▸ **Text**:
────────

A 2007 study published in the Archives of Internal Medicine reports that U.S. black women at high risk of developing Type 2 diabetes can cut their risk in half by eating a high-fiber diet that provides healthy fats, whole grains and healthy protein.
However, one gets the benefit only when the diet is accompanied by regular exercise of 30 minutes a day.
To reduce your risk:
- Eat more fruits and vegetables and opt for leaner cuts of meat and poultry. Choose healthy unsaturated fats.
- It’s not only what you eat but also how much you eat that matters. Be careful about portion sizes and try to eat 5 or 6 small meals rather than 2 large meals.
- Flavor foods with spices and fresh herbs, rather than unhealthy saturated fat or excess salt.
- Also, try to eat your meals at about the same time every day.
2. Lose Extra Weight
Obesity is a risk factor for Type 2 diabetes. So, if you’re overweight and want to reduce your risk for Type 2 diabetes, you must make an effort to lose excess weight.
You don’t have to lose a lot of weight to improve your health. Even losing 10 to 15 pounds can make a big difference.
A 2014 study published in Diabetology & Metabolic Syndrome found that body mass index (BMI) is strongly and independently associated with the risk of being diagnosed with Type 2 diabetes. The incremental association of BMI on that risk is stronger for people with a higher BMI than people with a lower BMI.

────────

▸ **Dataset**:
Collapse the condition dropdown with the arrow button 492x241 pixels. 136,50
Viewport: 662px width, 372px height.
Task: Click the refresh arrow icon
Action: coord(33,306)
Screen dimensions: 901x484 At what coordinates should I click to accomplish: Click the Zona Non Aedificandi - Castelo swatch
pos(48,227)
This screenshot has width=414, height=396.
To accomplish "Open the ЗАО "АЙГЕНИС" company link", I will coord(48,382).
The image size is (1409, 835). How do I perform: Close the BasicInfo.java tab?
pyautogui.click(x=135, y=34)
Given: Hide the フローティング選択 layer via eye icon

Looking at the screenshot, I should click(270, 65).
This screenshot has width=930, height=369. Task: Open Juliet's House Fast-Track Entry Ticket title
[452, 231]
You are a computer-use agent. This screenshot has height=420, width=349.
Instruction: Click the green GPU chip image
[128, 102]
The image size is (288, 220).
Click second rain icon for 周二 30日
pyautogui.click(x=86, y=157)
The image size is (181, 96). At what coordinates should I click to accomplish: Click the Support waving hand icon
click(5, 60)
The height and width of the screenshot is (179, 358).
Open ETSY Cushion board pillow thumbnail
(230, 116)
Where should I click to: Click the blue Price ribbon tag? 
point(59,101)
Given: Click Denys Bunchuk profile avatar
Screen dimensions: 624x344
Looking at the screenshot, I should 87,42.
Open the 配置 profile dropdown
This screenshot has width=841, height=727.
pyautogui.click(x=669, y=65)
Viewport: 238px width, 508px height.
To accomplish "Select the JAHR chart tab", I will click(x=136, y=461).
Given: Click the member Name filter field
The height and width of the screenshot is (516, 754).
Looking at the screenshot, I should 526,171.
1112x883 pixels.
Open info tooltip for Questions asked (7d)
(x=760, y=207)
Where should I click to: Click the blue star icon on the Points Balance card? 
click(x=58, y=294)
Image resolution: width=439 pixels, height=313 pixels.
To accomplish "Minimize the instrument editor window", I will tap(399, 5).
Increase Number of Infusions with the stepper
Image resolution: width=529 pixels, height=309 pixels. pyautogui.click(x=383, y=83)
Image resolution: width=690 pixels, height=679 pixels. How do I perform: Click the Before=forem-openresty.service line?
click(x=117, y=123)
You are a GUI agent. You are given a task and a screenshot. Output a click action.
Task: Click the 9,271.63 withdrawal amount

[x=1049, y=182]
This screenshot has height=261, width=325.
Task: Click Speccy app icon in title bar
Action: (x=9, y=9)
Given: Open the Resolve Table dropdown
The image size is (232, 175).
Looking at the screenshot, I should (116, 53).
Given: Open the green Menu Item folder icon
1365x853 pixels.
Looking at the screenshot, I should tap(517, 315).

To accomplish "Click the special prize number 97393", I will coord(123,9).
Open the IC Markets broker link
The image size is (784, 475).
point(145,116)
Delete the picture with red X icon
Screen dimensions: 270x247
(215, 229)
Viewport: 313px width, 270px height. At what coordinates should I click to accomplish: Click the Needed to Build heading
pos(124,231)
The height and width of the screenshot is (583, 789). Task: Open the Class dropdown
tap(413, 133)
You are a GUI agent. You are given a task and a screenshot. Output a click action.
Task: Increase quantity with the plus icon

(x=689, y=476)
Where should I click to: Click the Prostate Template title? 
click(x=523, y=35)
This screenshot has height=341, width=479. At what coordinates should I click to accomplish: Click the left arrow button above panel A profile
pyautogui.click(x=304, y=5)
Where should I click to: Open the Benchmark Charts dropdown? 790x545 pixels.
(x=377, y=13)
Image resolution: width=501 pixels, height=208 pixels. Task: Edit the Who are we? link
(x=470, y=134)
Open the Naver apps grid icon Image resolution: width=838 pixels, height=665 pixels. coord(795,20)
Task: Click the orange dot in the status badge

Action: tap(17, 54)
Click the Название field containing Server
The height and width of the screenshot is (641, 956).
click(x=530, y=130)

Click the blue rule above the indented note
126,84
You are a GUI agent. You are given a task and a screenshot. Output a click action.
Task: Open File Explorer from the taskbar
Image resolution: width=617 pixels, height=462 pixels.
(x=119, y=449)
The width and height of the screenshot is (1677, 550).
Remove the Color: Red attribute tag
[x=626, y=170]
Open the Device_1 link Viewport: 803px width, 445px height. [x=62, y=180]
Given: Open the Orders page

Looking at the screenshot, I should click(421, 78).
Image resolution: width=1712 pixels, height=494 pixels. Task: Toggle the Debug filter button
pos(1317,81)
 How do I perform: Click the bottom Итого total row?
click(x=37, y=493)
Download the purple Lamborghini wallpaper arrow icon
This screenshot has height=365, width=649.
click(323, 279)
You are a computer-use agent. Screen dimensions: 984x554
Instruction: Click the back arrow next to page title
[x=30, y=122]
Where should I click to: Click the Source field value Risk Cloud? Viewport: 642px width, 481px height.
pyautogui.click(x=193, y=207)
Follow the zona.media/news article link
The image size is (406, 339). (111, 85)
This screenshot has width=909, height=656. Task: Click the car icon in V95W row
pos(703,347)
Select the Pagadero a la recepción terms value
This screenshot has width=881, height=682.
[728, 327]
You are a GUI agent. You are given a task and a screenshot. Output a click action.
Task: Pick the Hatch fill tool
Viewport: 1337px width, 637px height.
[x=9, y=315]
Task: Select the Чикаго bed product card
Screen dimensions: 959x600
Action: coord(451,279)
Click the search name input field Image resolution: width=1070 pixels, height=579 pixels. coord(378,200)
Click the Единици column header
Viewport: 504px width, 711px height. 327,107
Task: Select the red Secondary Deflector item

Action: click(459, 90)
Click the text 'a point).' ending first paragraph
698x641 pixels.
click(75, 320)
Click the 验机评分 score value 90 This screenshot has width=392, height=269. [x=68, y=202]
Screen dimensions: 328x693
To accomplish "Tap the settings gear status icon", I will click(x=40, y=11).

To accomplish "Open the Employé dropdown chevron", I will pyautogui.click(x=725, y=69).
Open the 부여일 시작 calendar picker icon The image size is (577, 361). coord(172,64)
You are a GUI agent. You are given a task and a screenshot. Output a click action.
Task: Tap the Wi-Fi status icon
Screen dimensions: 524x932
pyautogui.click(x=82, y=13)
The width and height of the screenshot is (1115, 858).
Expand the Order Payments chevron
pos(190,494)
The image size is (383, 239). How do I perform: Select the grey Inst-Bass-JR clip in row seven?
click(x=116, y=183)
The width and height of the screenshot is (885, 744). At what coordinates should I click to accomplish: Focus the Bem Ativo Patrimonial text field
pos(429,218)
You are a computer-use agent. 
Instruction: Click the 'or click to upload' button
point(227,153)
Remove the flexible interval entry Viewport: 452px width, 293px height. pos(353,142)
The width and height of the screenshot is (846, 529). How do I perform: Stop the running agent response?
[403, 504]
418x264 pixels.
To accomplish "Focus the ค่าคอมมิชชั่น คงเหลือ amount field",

────────

▸ **Action item A**: In the diabetes text, how much daily exercise must go with the diet for the benefit to apply?
▸ **Action item B**: List everything the diabetes text says the high-fiber diet in the 2007 study provides.
▸ **Action item C**: From the diabetes text, duplicate everything from "2. Lose Extra" down to "a lower BMI.".
Nothing in the lines above is needed here.

▸ **Expected answer A**: 30 minutes a day.

▸ **Expected answer B**: Healthy fats, whole grains, and healthy protein.

▸ **Expected answer C**:
2. Lose Extra Weight
Obesity is a risk factor for Type 2 diabetes. So, if you’re overweight and want to reduce your risk for Type 2 diabetes, you must make an effort to lose excess weight.
You don’t have to lose a lot of weight to improve your health. Even losing 10 to 15 pounds can make a big difference.
A 2014 study published in Diabetology & Metabolic Syndrome found that body mass index (BMI) is strongly and independently associated with the risk of being diagnosed with Type 2 diabetes. The incremental association of BMI on that risk is stronger for people with a higher BMI than people with a lower BMI.